If you want to know anything about anything that happened in Connecticut, this is the place to find it. The walls are solid with local histories and family genealogies. At the microfilm machines, people are poring over long defunct newspapers (the library has them all, as well as hardy perennials like the Courant), making photocopies to take home. The deep cabinets in the back have maps going back to colonial times. Yearly city directories list residents for every dwelling, a bell symbol beside the address denoting phone service.
And beyond all this are the open stacks, thousands and thousands of books and periodicals, broadsides and pamphlets, along with the complete records of the State Supreme Court. The aisles are tiny, the shelves daunting, but the librarians upstairs seem to know where everything is. They lead you through the dusty-smelling maze and back out into open space again. Is there anything else you’re looking for?
Downstairs, in the closed stacks, that’s where the real treasure is: curling police records fastened with rusty staples, detectives’ flip-open notebooks full of old phone numbers, tattered diaries, aerial photos.

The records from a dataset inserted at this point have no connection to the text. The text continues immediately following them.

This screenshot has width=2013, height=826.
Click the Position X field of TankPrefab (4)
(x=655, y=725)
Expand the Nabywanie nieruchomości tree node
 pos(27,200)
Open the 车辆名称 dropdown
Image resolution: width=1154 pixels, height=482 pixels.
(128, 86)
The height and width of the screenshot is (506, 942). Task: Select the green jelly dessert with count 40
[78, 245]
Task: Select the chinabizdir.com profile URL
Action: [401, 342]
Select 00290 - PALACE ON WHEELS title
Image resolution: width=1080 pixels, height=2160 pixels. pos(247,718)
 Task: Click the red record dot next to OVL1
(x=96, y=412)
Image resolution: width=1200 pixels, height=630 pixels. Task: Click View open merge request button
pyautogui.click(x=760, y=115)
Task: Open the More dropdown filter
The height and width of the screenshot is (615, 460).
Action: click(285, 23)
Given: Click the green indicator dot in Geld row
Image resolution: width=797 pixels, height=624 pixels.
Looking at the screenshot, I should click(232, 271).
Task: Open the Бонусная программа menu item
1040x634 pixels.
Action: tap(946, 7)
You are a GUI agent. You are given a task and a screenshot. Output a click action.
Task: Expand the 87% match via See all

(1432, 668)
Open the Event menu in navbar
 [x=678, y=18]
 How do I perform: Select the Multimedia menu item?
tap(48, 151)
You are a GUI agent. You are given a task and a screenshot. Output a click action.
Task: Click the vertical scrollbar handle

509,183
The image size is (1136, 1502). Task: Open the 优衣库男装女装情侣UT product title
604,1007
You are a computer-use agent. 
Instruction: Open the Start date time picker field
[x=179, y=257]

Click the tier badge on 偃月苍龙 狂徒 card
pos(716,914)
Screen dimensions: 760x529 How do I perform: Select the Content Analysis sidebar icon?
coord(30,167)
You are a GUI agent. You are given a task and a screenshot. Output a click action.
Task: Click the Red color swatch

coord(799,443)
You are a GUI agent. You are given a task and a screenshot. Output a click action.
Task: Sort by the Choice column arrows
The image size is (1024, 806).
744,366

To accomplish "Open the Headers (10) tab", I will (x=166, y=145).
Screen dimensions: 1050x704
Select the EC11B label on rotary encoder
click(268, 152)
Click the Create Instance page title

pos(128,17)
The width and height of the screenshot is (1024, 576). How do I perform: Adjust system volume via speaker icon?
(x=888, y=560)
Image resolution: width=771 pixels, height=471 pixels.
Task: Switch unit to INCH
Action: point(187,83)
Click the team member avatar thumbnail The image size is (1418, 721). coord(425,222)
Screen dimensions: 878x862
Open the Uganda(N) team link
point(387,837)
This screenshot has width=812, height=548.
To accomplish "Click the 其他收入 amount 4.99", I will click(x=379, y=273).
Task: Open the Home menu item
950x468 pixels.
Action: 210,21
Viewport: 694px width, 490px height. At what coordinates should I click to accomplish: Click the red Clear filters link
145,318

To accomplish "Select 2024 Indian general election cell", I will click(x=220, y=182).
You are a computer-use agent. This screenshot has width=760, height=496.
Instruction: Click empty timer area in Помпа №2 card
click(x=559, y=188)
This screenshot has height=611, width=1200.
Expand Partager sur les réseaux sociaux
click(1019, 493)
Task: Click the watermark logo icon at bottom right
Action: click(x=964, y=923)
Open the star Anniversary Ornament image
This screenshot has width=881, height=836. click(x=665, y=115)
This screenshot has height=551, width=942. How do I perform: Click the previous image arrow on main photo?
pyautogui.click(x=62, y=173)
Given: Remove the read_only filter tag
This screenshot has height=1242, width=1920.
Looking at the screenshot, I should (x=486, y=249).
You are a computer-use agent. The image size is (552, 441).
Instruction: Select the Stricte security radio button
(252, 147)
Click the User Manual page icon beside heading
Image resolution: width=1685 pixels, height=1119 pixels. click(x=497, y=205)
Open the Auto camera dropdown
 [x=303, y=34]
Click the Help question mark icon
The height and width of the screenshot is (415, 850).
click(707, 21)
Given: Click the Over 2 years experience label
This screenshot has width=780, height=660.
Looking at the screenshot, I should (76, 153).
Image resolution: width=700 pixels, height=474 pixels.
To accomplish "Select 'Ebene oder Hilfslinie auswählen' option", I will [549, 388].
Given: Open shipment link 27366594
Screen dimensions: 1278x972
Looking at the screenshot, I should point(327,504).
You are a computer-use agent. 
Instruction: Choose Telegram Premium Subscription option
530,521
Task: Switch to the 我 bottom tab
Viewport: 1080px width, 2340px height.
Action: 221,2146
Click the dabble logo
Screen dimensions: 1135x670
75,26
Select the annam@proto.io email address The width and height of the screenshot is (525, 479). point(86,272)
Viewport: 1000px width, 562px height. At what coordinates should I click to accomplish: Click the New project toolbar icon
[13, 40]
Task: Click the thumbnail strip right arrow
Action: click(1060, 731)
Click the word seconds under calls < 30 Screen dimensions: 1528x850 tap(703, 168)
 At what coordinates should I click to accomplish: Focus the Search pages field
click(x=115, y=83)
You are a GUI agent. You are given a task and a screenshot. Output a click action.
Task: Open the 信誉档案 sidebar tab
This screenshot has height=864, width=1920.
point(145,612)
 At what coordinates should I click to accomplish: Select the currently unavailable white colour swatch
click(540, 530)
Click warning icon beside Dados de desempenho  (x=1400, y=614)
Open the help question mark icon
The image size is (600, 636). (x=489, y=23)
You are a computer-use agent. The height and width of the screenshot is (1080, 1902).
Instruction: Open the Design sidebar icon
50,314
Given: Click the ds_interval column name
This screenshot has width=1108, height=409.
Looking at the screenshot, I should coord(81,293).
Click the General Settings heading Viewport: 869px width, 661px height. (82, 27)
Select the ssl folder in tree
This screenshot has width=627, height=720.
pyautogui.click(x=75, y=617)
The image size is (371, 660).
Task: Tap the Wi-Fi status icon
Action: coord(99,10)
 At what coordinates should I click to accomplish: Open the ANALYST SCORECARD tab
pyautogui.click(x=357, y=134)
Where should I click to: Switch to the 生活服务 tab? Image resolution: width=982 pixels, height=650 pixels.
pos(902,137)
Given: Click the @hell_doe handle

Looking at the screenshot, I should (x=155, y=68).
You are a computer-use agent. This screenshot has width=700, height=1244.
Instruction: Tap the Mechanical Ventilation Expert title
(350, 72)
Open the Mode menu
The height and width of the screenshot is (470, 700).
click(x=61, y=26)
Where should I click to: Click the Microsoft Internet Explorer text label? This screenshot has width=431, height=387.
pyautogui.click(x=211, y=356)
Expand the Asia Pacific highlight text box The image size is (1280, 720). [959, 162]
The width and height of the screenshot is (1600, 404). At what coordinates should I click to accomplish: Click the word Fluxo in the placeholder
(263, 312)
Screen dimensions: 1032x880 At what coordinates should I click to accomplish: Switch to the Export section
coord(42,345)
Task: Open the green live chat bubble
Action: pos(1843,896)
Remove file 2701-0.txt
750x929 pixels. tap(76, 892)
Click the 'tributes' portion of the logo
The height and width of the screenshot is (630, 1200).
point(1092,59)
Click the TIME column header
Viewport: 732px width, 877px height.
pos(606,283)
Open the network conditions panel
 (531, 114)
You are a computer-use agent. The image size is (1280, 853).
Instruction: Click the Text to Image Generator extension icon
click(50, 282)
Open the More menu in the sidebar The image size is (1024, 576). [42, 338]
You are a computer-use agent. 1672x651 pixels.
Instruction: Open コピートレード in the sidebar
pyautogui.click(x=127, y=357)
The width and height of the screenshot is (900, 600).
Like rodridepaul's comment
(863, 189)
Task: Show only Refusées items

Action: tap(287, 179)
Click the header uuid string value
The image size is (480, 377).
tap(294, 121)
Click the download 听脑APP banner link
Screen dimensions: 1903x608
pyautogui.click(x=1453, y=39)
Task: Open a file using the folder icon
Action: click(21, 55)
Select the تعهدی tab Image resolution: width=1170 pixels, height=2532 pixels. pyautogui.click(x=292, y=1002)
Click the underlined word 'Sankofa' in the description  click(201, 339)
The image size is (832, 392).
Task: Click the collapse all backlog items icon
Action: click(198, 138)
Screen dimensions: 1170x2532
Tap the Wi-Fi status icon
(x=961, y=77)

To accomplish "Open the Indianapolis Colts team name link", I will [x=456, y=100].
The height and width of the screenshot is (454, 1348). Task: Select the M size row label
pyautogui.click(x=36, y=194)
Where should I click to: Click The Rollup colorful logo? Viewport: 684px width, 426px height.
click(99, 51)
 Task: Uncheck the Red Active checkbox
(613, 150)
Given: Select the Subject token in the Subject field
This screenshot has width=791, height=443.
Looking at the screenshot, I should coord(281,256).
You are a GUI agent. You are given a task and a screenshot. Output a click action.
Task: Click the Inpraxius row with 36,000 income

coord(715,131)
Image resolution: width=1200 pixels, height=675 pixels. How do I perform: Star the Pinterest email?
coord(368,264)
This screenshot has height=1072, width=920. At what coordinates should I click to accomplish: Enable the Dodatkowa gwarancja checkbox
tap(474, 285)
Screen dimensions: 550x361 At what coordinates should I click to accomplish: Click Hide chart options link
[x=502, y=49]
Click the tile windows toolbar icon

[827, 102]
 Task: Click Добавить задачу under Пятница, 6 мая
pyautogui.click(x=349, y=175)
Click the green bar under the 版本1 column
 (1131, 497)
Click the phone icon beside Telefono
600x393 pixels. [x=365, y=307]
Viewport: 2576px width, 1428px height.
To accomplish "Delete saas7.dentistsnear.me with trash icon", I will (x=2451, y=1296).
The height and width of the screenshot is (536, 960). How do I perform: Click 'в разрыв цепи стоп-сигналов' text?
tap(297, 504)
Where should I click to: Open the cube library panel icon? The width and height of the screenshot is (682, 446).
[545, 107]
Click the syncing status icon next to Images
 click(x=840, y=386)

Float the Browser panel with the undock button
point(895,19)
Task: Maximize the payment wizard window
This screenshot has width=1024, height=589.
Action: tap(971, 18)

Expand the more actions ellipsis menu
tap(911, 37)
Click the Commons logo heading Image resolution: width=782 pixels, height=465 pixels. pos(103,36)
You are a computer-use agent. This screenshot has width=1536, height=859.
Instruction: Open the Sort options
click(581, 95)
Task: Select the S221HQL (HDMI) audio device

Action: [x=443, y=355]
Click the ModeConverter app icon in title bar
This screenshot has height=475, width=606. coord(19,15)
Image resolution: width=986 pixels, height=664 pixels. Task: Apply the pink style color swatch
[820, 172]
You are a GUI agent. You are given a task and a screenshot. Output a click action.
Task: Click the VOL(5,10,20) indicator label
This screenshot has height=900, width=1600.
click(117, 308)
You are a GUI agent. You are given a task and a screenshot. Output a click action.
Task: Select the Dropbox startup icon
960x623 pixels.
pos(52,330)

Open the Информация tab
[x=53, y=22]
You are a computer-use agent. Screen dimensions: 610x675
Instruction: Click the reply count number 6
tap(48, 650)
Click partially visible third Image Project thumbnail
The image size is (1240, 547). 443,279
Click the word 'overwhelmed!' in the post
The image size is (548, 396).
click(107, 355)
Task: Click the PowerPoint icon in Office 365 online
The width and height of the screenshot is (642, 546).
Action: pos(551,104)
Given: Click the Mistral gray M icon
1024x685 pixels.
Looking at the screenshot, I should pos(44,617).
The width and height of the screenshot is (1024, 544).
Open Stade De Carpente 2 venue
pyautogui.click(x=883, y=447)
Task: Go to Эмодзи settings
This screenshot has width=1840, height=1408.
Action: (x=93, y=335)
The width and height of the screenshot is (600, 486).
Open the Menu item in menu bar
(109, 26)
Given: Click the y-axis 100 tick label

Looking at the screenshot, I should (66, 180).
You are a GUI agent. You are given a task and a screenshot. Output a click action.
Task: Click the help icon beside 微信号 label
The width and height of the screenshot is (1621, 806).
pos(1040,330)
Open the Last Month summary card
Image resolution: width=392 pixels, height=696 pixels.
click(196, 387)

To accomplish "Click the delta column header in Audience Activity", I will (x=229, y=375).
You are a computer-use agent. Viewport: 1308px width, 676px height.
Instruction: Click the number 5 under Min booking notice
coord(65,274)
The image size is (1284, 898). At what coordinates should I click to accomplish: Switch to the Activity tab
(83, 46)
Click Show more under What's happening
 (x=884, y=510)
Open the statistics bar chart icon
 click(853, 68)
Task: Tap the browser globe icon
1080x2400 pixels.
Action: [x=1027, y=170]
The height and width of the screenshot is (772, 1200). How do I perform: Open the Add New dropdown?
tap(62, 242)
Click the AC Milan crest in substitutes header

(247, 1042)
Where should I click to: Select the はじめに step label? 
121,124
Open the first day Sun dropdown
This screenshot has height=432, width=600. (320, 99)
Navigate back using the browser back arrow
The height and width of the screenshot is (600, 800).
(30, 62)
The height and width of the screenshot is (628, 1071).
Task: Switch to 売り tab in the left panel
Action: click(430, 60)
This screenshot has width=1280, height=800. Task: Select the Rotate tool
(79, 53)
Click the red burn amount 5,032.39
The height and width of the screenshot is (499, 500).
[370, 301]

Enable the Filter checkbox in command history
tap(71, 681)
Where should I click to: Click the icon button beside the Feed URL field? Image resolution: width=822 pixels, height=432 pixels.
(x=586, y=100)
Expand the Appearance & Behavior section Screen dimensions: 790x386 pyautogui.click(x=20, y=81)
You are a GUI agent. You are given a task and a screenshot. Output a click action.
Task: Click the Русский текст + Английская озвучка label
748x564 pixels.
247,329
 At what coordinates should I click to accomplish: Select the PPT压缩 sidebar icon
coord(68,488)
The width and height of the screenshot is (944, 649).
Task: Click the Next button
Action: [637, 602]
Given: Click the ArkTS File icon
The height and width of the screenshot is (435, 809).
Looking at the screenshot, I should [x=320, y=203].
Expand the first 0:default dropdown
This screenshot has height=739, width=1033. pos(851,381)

Boxes and boxes of good stuff, catalogued in black binders at the information desk. You need to get a special I.D. from the security office before you can make a request, but it’s easy, it takes less than an hour to process. Twice a day at the appointed times you can put in your order and soon Kevin will roll out the boxes on a thundering metal cart.
The special collection area is roped off, only open for six hours a day. You have to leave your bag in a locker. Show your I.D. and sign in, sign one box out at a time. No pens, no notebooks. If you want to bring in a computer you need special permission. Most folks just use the pencils and sheets of paper provided at the desk.
The box is like a gift; you don’t know exactly what’s going to be inside. But that’s what you’re here to find out. You need to use white cotton gloves to handle the photographs. Try to be gentle with everything; it’s all one of a kind, priceless.
Come often enough and you’ll see regulars, people working on dissertations or chasing down their family trees–fellow archivists. Some will become interested in your project and a chance conversation will turn into a new lead. The staff has practice at both protecting your privacy and connecting you with others mining the same vein. And how could you stay away, knowing how much is here? You could easily become addicted to the search.
There are only 50 state capitals, and each has its special places, perks usually reserved for that city’s residents. The people of Connecticut are lucky; from anywhere in the state, Hartford is no more than 90 minutes away. I sometimes close my readings by telling people to use their public library. For the serious archivist, the State Library is an even greater resource. Take advantage of it.